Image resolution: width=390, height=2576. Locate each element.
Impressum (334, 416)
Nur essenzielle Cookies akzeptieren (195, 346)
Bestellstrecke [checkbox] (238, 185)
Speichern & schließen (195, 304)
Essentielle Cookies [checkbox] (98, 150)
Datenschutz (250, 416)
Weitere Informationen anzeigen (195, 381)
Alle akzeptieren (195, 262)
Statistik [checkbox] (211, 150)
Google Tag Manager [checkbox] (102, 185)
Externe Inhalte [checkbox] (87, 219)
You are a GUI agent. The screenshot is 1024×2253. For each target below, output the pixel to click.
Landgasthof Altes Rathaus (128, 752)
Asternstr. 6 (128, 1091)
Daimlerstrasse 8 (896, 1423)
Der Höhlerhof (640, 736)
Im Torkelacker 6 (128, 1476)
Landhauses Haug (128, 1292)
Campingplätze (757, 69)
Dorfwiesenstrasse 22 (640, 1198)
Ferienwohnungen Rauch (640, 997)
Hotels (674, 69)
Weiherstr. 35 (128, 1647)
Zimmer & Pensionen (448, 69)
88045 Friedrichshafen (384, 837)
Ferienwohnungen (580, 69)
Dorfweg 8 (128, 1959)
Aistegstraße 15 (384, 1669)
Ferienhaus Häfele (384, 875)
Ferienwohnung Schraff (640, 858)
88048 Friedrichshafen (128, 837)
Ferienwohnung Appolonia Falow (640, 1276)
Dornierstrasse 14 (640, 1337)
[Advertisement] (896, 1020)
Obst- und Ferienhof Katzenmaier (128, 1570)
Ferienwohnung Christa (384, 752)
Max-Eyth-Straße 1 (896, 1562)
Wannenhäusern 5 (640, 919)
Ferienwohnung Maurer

> [The problem]: Copy every item above, line by line, with no changes.

> [Correct response]:
Image resolution: width=390, height=2576. Locate each element.
Impressum (334, 416)
Nur essenzielle Cookies akzeptieren (195, 346)
Bestellstrecke [checkbox] (238, 185)
Speichern & schließen (195, 304)
Essentielle Cookies [checkbox] (98, 150)
Datenschutz (250, 416)
Weitere Informationen anzeigen (195, 381)
Alle akzeptieren (195, 262)
Statistik [checkbox] (211, 150)
Google Tag Manager [checkbox] (102, 185)
Externe Inhalte [checkbox] (87, 219)
You are a GUI agent. The screenshot is 1024×2253. For each target below, output the pixel to click.
Landgasthof Altes Rathaus (128, 752)
Asternstr. 6 (128, 1091)
Daimlerstrasse 8 (896, 1423)
Der Höhlerhof (640, 736)
Im Torkelacker 6 (128, 1476)
Landhauses Haug (128, 1292)
Campingplätze (757, 69)
Dorfwiesenstrasse 22 (640, 1198)
Ferienwohnungen Rauch (640, 997)
Hotels (674, 69)
Weiherstr. 35 (128, 1647)
Zimmer & Pensionen (448, 69)
88045 Friedrichshafen (384, 837)
Ferienwohnungen (580, 69)
Dorfweg 8 (128, 1959)
Aistegstraße 15 (384, 1669)
Ferienhaus Häfele (384, 875)
Ferienwohnung Schraff (640, 858)
88048 Friedrichshafen (128, 837)
Ferienwohnung Appolonia Falow (640, 1276)
Dornierstrasse 14 (640, 1337)
[Advertisement] (896, 1020)
Obst- und Ferienhof Katzenmaier (128, 1570)
Ferienwohnung Christa (384, 752)
Max-Eyth-Straße 1 (896, 1562)
Wannenhäusern 5 (640, 919)
Ferienwohnung Maurer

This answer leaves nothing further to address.